Extracted entries:
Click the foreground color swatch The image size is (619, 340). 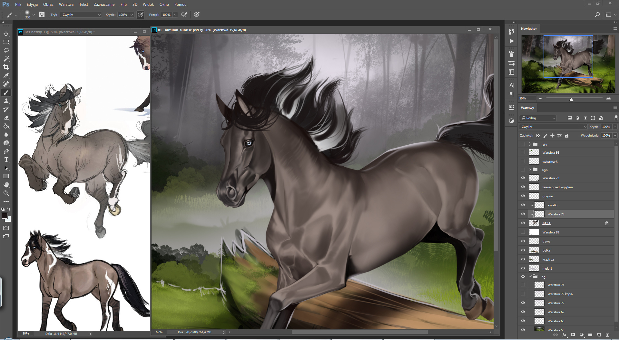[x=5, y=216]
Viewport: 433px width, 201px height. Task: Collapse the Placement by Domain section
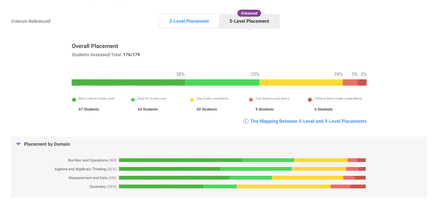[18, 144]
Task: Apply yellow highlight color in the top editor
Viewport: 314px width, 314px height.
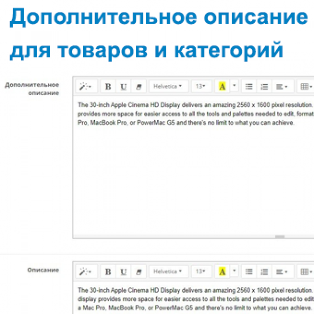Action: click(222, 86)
==
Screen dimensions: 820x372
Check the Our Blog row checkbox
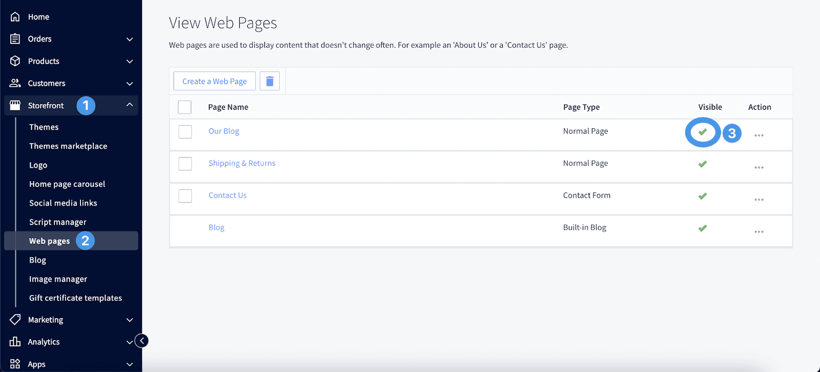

Task: Beginning at the line above that contains "Screen dimensions: 820x372", return each line exactly through the line that contains "Check the Our Blog row checkbox", and no others.

Solution to this task:
Screen dimensions: 820x372
Check the Our Blog row checkbox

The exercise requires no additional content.